**DATA LISTING**
*** Block opens ***

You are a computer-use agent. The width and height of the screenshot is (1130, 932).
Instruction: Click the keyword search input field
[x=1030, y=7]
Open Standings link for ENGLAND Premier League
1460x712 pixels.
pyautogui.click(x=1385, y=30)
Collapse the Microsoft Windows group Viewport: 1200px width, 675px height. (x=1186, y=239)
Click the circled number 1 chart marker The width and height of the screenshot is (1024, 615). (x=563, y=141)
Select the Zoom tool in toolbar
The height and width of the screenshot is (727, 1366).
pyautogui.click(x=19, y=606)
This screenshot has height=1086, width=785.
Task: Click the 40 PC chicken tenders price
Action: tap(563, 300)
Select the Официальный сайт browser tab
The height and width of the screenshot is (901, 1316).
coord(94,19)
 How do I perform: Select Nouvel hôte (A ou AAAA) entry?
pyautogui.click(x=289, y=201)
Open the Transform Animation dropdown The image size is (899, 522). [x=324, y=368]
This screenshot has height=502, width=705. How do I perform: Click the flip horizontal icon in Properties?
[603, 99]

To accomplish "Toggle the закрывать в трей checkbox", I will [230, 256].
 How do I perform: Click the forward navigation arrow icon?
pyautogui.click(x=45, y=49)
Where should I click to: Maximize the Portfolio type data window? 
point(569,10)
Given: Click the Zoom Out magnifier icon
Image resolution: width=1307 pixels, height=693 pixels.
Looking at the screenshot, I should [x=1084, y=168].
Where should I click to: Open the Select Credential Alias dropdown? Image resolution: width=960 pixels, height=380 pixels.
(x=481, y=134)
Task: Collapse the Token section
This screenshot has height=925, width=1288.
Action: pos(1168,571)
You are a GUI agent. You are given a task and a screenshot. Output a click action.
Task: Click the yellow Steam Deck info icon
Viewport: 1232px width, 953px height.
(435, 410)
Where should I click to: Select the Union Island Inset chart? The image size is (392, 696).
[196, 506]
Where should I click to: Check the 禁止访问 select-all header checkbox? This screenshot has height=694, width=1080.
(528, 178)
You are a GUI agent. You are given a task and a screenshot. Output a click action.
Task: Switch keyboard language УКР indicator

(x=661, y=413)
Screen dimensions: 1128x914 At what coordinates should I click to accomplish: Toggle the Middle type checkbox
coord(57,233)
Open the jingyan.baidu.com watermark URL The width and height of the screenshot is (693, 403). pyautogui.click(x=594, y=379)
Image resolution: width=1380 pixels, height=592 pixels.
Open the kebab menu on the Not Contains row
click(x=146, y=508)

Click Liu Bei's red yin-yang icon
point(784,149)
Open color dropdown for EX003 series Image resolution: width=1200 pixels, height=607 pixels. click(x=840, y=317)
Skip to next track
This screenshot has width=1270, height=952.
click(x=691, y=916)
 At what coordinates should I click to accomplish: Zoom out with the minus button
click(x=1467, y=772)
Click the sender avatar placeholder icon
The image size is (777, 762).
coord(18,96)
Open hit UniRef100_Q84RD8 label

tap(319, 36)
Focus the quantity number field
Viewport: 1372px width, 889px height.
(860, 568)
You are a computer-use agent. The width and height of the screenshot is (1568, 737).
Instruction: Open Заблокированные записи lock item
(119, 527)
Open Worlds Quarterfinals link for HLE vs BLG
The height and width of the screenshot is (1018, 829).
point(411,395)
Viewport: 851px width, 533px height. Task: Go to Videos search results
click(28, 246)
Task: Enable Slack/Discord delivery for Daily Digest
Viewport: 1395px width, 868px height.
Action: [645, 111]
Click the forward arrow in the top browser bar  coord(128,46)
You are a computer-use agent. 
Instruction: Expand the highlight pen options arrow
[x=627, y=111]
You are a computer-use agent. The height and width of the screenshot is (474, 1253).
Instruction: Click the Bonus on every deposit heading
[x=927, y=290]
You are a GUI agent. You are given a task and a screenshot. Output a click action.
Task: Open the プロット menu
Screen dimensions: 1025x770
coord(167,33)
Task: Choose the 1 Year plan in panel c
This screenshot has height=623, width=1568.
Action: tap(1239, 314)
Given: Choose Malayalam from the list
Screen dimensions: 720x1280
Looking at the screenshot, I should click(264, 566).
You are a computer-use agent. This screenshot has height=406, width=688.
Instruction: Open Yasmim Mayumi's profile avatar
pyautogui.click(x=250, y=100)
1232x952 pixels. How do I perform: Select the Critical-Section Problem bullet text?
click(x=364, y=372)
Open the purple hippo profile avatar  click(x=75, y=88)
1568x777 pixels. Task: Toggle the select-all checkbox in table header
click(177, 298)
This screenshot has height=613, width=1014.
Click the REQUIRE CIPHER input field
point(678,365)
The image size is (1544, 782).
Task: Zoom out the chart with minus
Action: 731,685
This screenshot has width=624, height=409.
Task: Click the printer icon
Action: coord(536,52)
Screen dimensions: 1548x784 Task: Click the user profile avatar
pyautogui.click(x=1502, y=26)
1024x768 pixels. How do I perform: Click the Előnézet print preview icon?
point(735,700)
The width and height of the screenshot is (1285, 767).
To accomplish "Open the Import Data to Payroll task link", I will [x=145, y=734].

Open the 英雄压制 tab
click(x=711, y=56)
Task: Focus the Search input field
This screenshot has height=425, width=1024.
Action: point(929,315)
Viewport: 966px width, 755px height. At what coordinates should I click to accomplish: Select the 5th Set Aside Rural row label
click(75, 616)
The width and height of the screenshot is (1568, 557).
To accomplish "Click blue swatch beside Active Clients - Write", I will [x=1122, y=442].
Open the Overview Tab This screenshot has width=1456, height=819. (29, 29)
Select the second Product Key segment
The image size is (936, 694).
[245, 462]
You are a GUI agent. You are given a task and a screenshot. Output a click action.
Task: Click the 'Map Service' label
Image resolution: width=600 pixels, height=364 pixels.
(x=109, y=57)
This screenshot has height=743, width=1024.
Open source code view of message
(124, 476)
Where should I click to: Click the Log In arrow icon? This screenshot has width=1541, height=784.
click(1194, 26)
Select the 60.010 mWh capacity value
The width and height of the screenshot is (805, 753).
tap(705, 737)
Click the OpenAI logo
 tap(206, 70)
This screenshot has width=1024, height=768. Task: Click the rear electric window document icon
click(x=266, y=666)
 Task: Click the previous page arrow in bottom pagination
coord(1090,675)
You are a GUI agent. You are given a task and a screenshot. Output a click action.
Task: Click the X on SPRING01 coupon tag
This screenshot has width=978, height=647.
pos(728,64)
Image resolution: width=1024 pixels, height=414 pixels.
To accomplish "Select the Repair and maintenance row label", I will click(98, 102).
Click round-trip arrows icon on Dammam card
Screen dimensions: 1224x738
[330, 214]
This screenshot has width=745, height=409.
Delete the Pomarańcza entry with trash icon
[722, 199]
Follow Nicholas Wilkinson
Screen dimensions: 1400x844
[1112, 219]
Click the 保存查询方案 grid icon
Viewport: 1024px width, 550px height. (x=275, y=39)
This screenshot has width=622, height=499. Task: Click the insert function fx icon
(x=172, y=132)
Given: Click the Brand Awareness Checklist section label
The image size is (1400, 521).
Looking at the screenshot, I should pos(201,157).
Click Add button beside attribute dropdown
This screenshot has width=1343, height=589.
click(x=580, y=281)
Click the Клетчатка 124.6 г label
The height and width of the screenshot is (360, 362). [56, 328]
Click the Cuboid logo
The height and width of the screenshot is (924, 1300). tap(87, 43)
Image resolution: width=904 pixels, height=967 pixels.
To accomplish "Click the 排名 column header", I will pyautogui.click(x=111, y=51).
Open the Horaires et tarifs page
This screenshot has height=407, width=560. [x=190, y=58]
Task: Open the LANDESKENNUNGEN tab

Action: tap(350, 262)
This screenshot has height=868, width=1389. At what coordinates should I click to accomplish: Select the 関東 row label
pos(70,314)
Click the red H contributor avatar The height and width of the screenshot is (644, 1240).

*** Block closes ***

**WHAT NEEDS TO BE DONE**
Using the entries, return every line where the word "Choose" can be found.

**WORKED SOLUTION**
Task: Choose the 1 Year plan in panel c
Given: Choose Malayalam from the list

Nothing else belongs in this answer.